Power company admits they started the fire: Remember the fire I shot on Sunday where electric company crews had just turned back on the juice for the neighborhood when a home started to burn? While I have been unsuccessful, despite repeated attempts and conversations to get the Arlington County Fire Department to provide specifics on how the fire started (all the PIO would tell me is that it was electrical), there is someone taking responsibility for the fire. Dominion Virginia Power spokeswoman LeHa Anderson told me yesterday afternoon a crew on North Lexington Street, working hard to restore electricity, made a very unusual and costly mistake. According to Anderson, they got their wires crossed, accidentally energizing the neutral line. As you can imagine the power company is now working closely with the elderly woman and her daughter who lived in the house. Here is our previous story.
Hose wagon: One-thousand feet of 3-inch hose, a gated wye, and a 24-foot ladder adorn this Maryland National Guard 5-ton truck. This is from an early morning two-alarm fire. The Guard are at many fire stations in the Mid-Atlantic region helping the firefighters get to the emergencies. Picture from the 1229th Transportation Company of the Maryland National Guard.

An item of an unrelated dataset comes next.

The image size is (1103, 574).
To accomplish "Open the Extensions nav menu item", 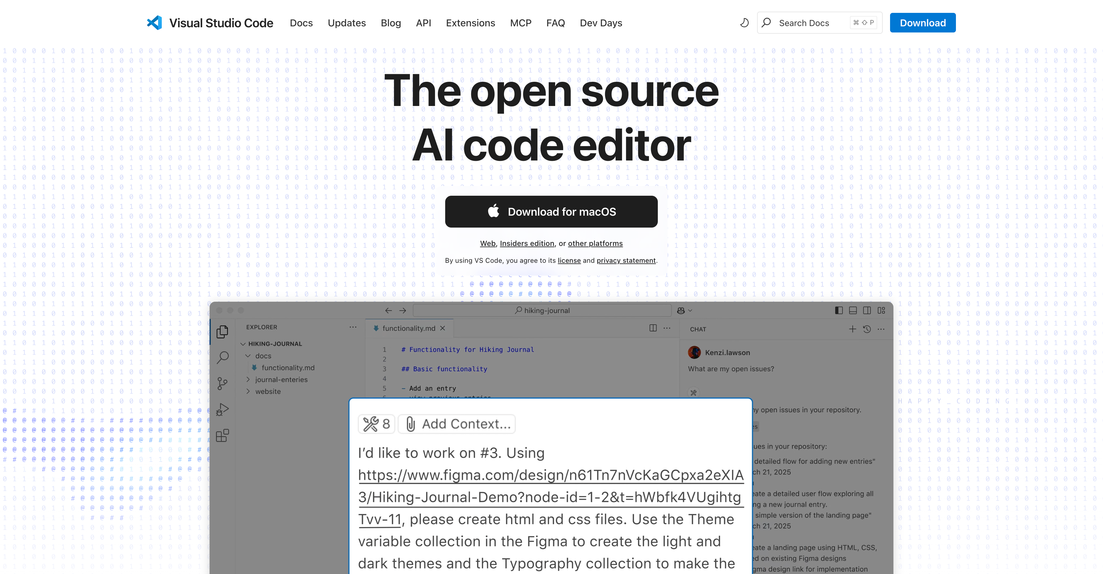I will click(x=470, y=23).
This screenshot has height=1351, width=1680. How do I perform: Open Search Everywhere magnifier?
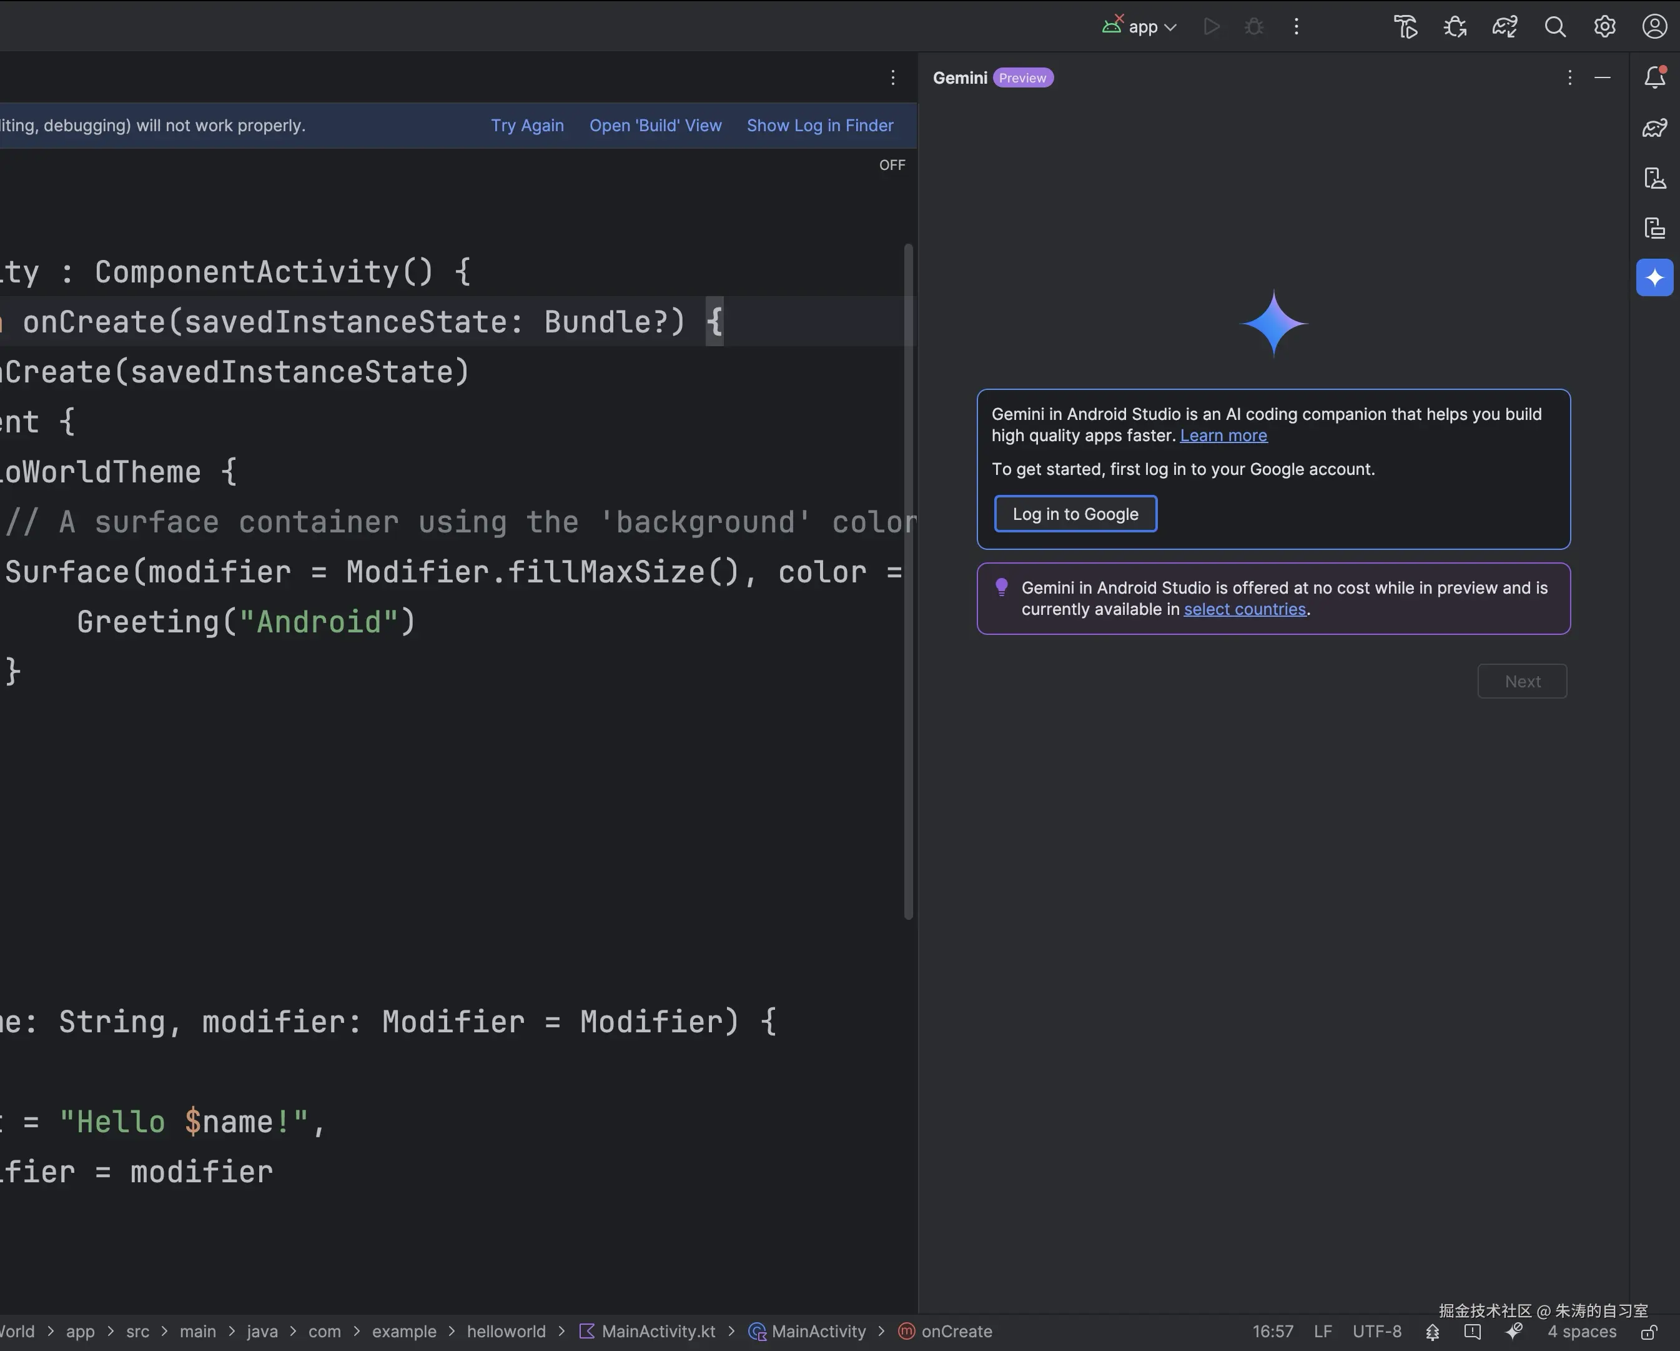(1555, 27)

Controversy over sale of New York firehouse to CNN’s Anderson Cooper: We had previously told you that the historic former quarters of Fire Patrol 2 in Greenwich Village had been sold to the CNN anchor. Now there is concern over what happened to a plaque honoring a patrol member who died on September 11. Click here for the story.
It’s just lunch (or dinner): Yes, it’s February Sweeps in my business. Firegeezer has his own juicy expose on the work of a TV reporter who spent his time checking the eating habits of Boston firefighters. Specifically he reports that they actually use their fire trucks to pick up food for dinner. Shocking. Even Commissioner Roderick Fraser, who has been at odds with the rank and file, found no problem with this practice. Film at 11 (or just click here for Geezer). BTW, on my way to work in the 11:00 AM hour a couple of times I week, I see the same fire companies at the same supermarket. Little did I know I had been passing up a TV exclusive. Clearly, I am just a hack.